Problem to solve: Pull each line containing "agent" from the data.

Source records:

'''

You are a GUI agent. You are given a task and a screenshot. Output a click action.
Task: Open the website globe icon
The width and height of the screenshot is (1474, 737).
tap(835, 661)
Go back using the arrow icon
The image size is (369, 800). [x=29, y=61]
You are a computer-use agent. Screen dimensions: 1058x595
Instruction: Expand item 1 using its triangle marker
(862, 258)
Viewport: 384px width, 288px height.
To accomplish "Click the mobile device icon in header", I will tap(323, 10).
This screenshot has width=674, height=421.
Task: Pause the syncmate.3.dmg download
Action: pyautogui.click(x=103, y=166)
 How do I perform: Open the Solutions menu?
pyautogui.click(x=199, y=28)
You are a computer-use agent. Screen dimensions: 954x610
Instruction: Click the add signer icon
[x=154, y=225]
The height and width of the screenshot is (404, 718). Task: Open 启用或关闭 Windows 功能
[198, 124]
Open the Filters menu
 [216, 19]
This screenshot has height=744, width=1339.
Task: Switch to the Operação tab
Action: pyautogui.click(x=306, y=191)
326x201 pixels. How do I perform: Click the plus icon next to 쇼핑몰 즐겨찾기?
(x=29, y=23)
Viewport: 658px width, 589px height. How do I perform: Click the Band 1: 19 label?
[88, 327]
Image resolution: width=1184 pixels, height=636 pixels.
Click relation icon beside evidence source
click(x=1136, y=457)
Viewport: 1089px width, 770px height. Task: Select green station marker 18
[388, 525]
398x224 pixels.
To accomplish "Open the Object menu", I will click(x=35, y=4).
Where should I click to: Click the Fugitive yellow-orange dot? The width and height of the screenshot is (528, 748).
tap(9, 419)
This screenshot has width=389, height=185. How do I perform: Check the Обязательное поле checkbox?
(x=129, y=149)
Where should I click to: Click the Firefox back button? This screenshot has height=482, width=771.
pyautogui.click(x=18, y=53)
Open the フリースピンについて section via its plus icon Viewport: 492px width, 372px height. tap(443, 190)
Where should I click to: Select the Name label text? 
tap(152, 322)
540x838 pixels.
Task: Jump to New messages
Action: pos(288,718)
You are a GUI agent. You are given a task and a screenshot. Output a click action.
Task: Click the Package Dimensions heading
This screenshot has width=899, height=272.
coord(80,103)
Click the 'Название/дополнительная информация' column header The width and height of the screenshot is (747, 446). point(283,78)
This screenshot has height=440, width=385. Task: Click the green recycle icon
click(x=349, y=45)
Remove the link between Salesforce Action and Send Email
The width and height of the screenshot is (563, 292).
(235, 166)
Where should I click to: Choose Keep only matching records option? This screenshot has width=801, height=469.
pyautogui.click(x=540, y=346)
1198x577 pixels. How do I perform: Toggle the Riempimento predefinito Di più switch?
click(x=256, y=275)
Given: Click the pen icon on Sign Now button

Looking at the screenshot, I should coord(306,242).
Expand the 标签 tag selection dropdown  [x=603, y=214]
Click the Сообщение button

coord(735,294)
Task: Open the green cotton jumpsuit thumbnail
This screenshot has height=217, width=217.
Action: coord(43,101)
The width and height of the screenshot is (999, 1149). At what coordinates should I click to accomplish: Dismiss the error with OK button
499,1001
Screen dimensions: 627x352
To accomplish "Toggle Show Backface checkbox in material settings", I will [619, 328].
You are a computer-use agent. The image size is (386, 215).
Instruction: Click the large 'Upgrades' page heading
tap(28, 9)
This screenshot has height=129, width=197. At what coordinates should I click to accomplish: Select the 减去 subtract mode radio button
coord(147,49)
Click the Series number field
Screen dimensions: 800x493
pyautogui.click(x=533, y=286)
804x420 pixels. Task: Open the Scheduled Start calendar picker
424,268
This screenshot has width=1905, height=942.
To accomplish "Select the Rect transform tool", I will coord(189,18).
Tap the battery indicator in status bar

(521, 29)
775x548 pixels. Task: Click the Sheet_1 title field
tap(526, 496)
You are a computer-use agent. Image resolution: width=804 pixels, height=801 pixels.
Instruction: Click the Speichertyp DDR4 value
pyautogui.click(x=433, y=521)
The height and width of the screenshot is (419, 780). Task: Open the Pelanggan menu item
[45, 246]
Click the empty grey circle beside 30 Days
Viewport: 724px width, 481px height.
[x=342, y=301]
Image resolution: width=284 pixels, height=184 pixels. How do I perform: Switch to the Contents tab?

'''

Response box:
You are a GUI agent. You are given a task and a screenshot. Output a click action.
You are a computer-use agent. Screen dimensions: 1058x595
You are a computer-use agent. Screen dimensions: 954x610
You are a GUI agent. You are given a task and a screenshot. Output a click action.
You are a computer-use agent. The image size is (386, 215).
You are a computer-use agent. Image resolution: width=804 pixels, height=801 pixels.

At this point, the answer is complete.